Gene Regulatory Network Analysis for Triple-Negative Breast Neoplasms by Using Gene Expression Data.
10.4048/jbc.2017.20.3.240
- Author:
Hee Chan JUNG
1
;
Sung Hwan KIM
;
Jeong Hoon LEE
;
Ju Han KIM
;
Sung Won HAN
Author Information
1. Department of Internal Medicine, Eulji University College of Medicine, Seoul, Korea.
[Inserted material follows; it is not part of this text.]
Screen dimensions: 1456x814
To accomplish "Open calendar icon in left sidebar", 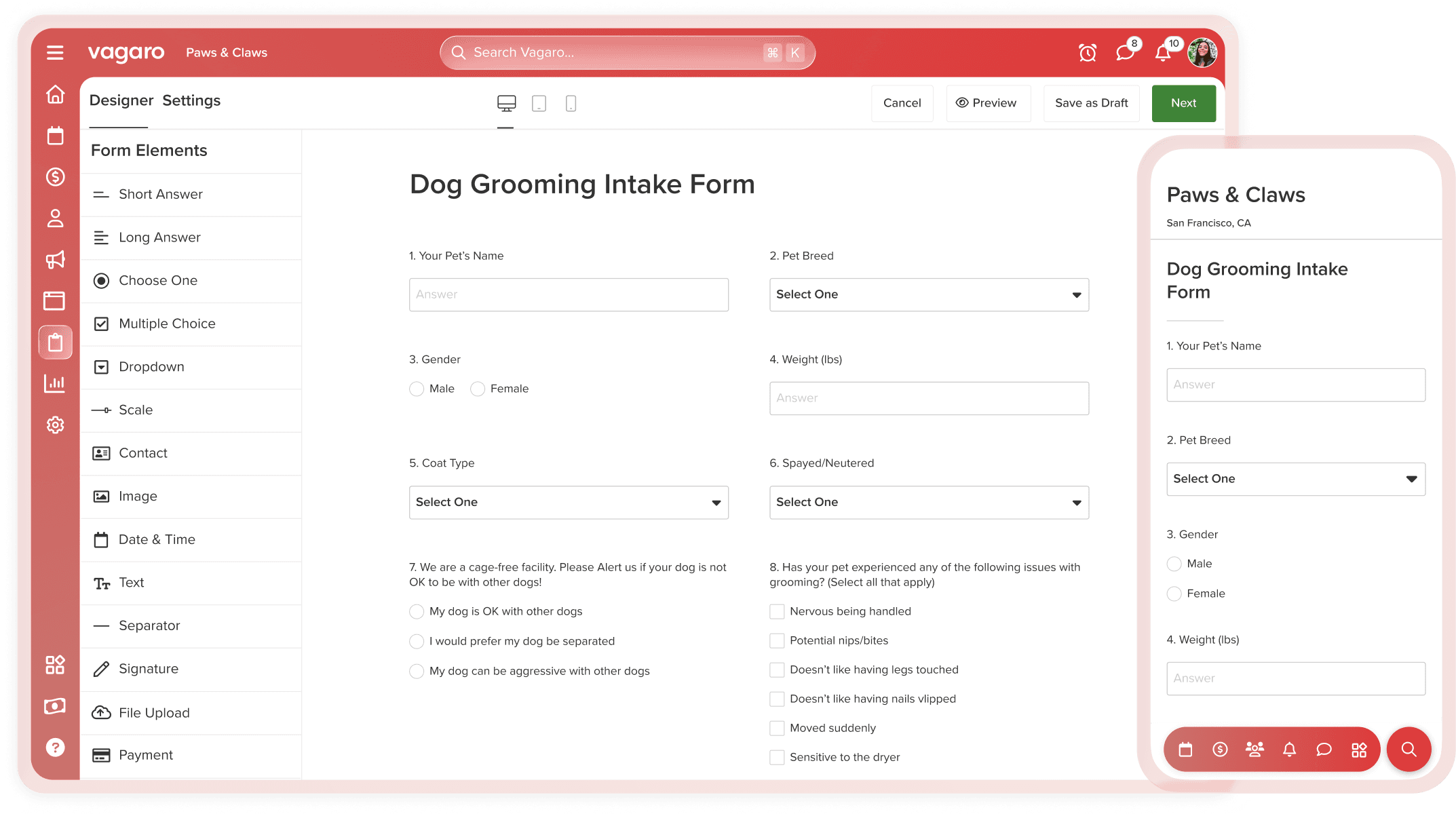I will (x=55, y=136).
- Publication Type:Original Article
- Keywords:
Genes;
Oncogenes;
Triple negative breast neoplasms
- MeSH:
Breast Neoplasms;
Gene Expression*;
Gene Regulatory Networks*;
Genome;
Methods;
Oncogenes;
Physiology;
Triple Negative Breast Neoplasms*
- From:Journal of Breast Cancer
2017;20(3):240-245
- CountryRepublic of Korea
- Language:English
-
Abstract:
PURPOSE: To better identify the physiology of triple-negative breast neoplasm (TNBN), we analyzed the TNBN gene regulatory network using gene expression data. METHODS: We collected TNBN gene expression data from The Cancer Genome Atlas to construct a TNBN gene regulatory network using least absolute shrinkage and selection operator regression. In addition, we constructed a triple-positive breast neoplasm (TPBN) network for comparison. Furthermore, survival analysis based on gene expression levels and differentially expressed gene (DEG) analysis were carried out to support and compare the network analysis results, respectively. RESULTS: The TNBN gene regulatory network, which followed a power-law distribution, had 10,237 vertices and 17,773 edges, with an average vertex-to-vertex distance of 8.6. The genes ZDHHC20 and RAPGEF6 were identified by centrality analysis to be important vertices. However, in the DEG analysis, we could not find meaningful fold changes in ZDHHC20 and RAPGEF6 between the TPBN and TNBN gene expression data. In the multivariate survival analysis, the hazard ratio for ZDHHC20 and RAPGEF6 was 1.677 (1.192–2.357) and 1.676 (1.222–2.299), respectively. CONCLUSION: Our TNBN gene regulatory network was a scale-free one, which means that the network would be easily destroyed if the hub vertices were attacked. Thus, it is important to identify the hub vertices in the network analysis. In the TNBN gene regulatory network, ZDHHC20 and RAPGEF6 were found to be oncogenes. Further study of these genes could help to reveal a novel method for treating TNBN in the future.